- Relator(a)
- Ministro Jorge Mussi
- Órgão julgador
- Quinta Turma
- Data do julgamento
- 06/05/2014
- Data de publicação
- 14/05/2014
STJ – Acórdão, Rel. Ministro Jorge Mussi, Quinta Turma, j. 06/05/2014, p. 14/05/2014
RECURSO ORDINÁRIO EM HABEAS CORPUS. ROUBO CIRCUNSTANCIADO (ARTIGO 157, § 2º, INCISOS I E II, DO CÓDIGO PENAL). ALEGADA NULIDADE DA CITAÇÃO POR EDITAL. MANDADO DESTINADO AO ENDEREÇO FORNECIDO NOS AUTOS. NÃO LOCALIZAÇÃO DO ACUSADO. POSTERIOR COMPARECIMENTO EM JUÍZO. PRINCÍPIO DA INSTRUMENTALIDADE DAS FORMAS. NULIDADE NÃO CARACTERIZADA. 1. O mandado citatório foi direcionado para o endereço que o recorrente indicou como residência, tendo o oficial de justiça consignado que deixou de cumprir o ato em razão da sua não localização. 2. Não se constata qualquer prejuízo à defesa com a realização da citação editalícia, tendo em vista que o objetivo do ato foi alcançado, qual seja, dar ao acusado a ciência de que existe contra si uma acusação formal apresentada em juízo, chamando-o para integrar a relação processual e possibilitando-lhe o exercício das suas garantias constitucionais, já que constituiu advogado não só para requerer a revogação da custódia preventiva, mas para apresentar a defesa preliminar.
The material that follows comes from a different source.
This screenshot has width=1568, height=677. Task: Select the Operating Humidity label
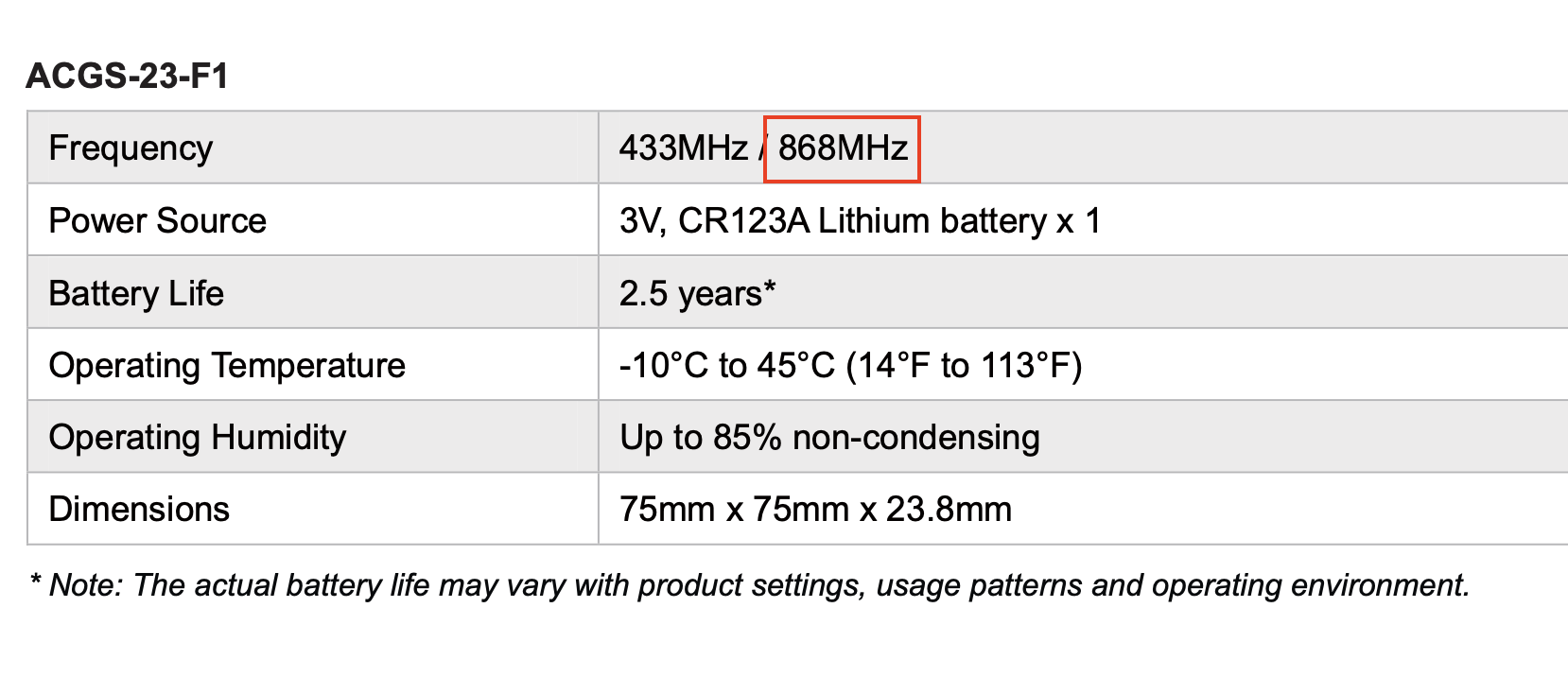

Precedentes. APONTADA FALTA DE FUNDAMENTAÇÃO DO DECRETO QUE DETERMINOU A PRISÃO PREVENTIVA DO RECORRENTE. REITERAÇÃO CRIMINOSA. PRESERVAÇÃO DA ORDEM PÚBLICA. SEGREGAÇÃO JUSTIFICADA E NECESSÁRIA. CONSTRANGIMENTO ILEGAL NÃO DEMONSTRADO. 1. Constata-se a necessidade da custódia preventiva do recorrente para fazer cessar a reiteração criminosa, pois possuiria vasta folha de antecedentes criminais, já tendo sido inclusive condenado pela prática de crime contra o patrimônio, circunstância que revela a propensão a atividades ilícitas, demonstrando a periculosidade e a real possibilidade de que, solto, volte a delinquir. 2. Condições pessoais favoráveis não têm, em princípio, o condão de, por si sós, revogarem a prisão preventiva, se há nos autos elementos suficientes a demonstrar a necessidade da medida extrema. 3. Recurso improvido. (RHC n. 41.015/PR, relator Ministro Jorge Mussi, Quinta Turma, julgado em 6/5/2014, DJe de 14/5/2014.)